Sure give it a shot, but it boils down to "We don't support multiple tabs logged in with different users, or one logged in and one anonymous". If you want to discuss other patterns you'll need to discuss the risks in detail.

[Rick-Anderson]

@nbellowe how about in this doc we add an H2, ## Multiple browser tabs, and explain that's not supported and why it's problematic.

Then create a new discussion with your mitigation. We can then point to the discussion.

[nbellowe]

Sure, my mitigation was essentially another pattern listed on the doc (copied below). I am happy to update the docs, it sounds like we have a consensus. I will make an MR myself, if thats ok.

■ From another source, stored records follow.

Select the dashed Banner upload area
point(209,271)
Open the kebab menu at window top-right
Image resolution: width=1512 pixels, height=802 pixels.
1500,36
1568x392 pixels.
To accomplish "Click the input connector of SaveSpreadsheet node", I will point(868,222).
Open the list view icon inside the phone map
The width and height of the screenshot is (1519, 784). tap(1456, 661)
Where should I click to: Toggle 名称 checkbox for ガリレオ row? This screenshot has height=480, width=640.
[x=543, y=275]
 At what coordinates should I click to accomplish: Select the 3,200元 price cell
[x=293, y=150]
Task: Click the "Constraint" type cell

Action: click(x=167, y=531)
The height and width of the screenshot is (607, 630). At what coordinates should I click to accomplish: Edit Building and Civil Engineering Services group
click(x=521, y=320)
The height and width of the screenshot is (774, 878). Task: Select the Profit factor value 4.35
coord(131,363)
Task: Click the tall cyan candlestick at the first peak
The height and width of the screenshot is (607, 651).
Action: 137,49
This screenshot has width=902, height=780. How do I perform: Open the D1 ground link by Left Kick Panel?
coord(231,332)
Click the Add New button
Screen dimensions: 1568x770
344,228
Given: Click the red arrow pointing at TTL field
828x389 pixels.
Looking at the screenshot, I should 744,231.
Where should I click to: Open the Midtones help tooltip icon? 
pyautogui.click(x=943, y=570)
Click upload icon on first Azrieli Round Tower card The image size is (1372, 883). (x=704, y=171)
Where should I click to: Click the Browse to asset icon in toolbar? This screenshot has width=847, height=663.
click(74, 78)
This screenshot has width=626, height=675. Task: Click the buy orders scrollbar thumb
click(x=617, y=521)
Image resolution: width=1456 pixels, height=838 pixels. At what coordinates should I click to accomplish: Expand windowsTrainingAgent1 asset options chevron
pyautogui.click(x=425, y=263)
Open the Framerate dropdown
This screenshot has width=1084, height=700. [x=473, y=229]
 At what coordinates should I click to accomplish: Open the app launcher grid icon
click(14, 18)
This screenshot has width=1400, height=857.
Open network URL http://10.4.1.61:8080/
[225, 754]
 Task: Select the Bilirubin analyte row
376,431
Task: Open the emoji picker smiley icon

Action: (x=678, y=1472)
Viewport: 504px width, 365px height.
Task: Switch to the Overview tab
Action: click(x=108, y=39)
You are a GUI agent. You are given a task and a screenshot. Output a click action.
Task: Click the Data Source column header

// https://developer.mozilla.org/en-US/docs/web/api/document/cookie
const xsrfToken = document.cookie
    .split("; ")
    .find(row => row.startsWith("XSRF-TOKEN="))
    .split("=")[1];

const response = await fetch("/JavaScript/FetchEndpoint", {
    method: "POST",
    headers: { "X-XSRF-TOKEN": xsrfToken }
});

if (response.ok) {
    resultElement.innerText = await response.text();
} else {
    resultElement.innerText = `Request Failed: ${response.status}`
}

[nbellowe]

#25585

[nbellowe]

Perhaps I should point out the cookie to header approach that is mentioned later in the document. Thoughts @blowdart would you mind reviewing?

[aomader]

Is this documentation actually still correct? @Rick-Anderson

I just did a short test based on the default webapp template with .NET 8 (dotnet new webapp -o RazorPagesMovie) and it is very much possible to open multiple tabs and operate forms in any order.

I am really curious now what the actual behavior is.

[Rick-Anderson]

Per the doc Using multiple tabs can be problematic.